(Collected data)
|---|
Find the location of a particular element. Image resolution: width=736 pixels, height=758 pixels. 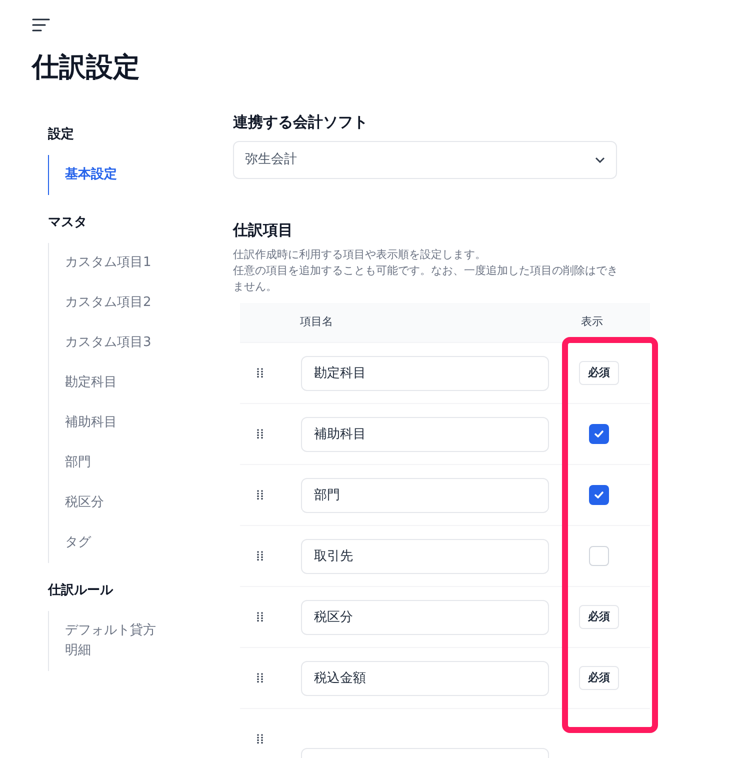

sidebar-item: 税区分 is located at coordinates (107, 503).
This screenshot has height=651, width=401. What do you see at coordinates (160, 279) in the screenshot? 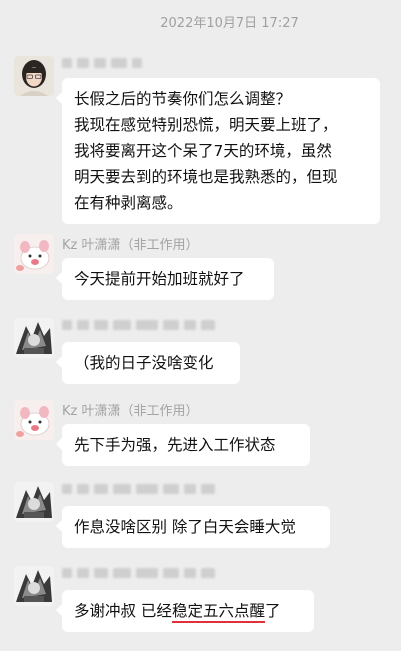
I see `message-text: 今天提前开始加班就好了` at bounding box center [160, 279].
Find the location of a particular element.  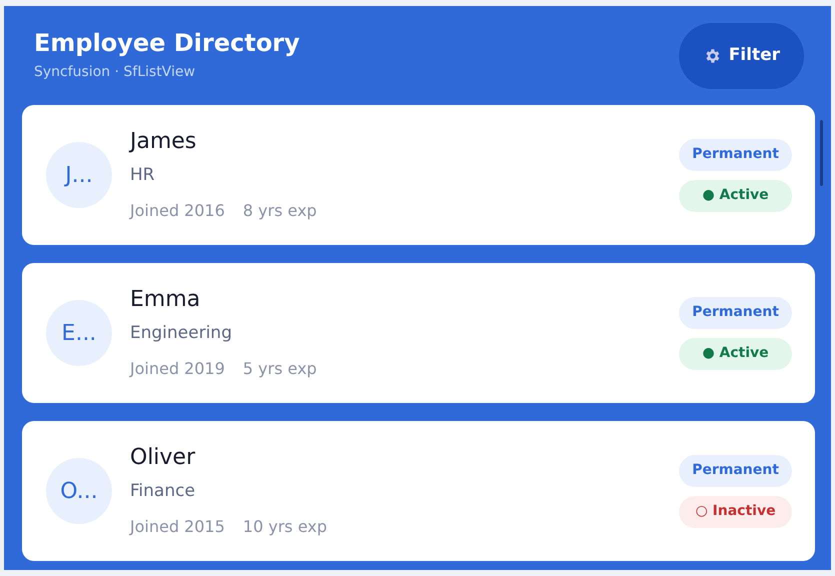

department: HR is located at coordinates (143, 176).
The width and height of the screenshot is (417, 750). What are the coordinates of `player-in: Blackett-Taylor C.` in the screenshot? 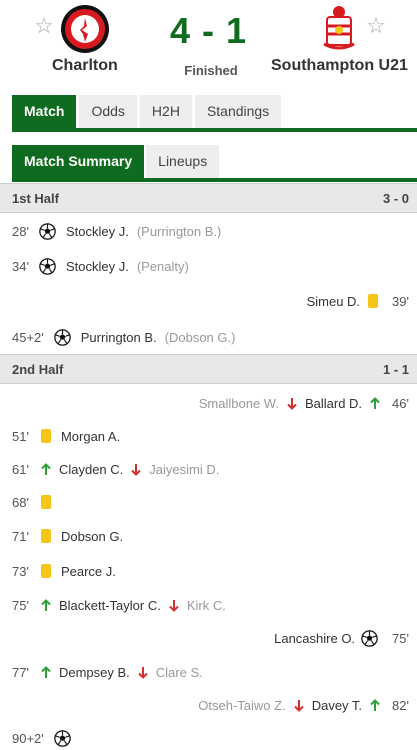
|---|
* [Work order] Rewrite every line of the listing, changing "screenshot" to "screen image" wherever it appears and leaving everything else the same. Omit the pictures from your answer.

* [Answer space]
Find the location of a particular element. Image resolution: width=736 pixels, height=758 pixels. 

sidebar-item: 税区分 is located at coordinates (107, 503).
This screen image has height=651, width=401. What do you see at coordinates (160, 279) in the screen image? 
I see `message-text: 今天提前开始加班就好了` at bounding box center [160, 279].
Find the location of a particular element.  

department: HR is located at coordinates (143, 176).
The width and height of the screen image is (417, 750). What are the coordinates of `player-in: Blackett-Taylor C.` in the screen image? 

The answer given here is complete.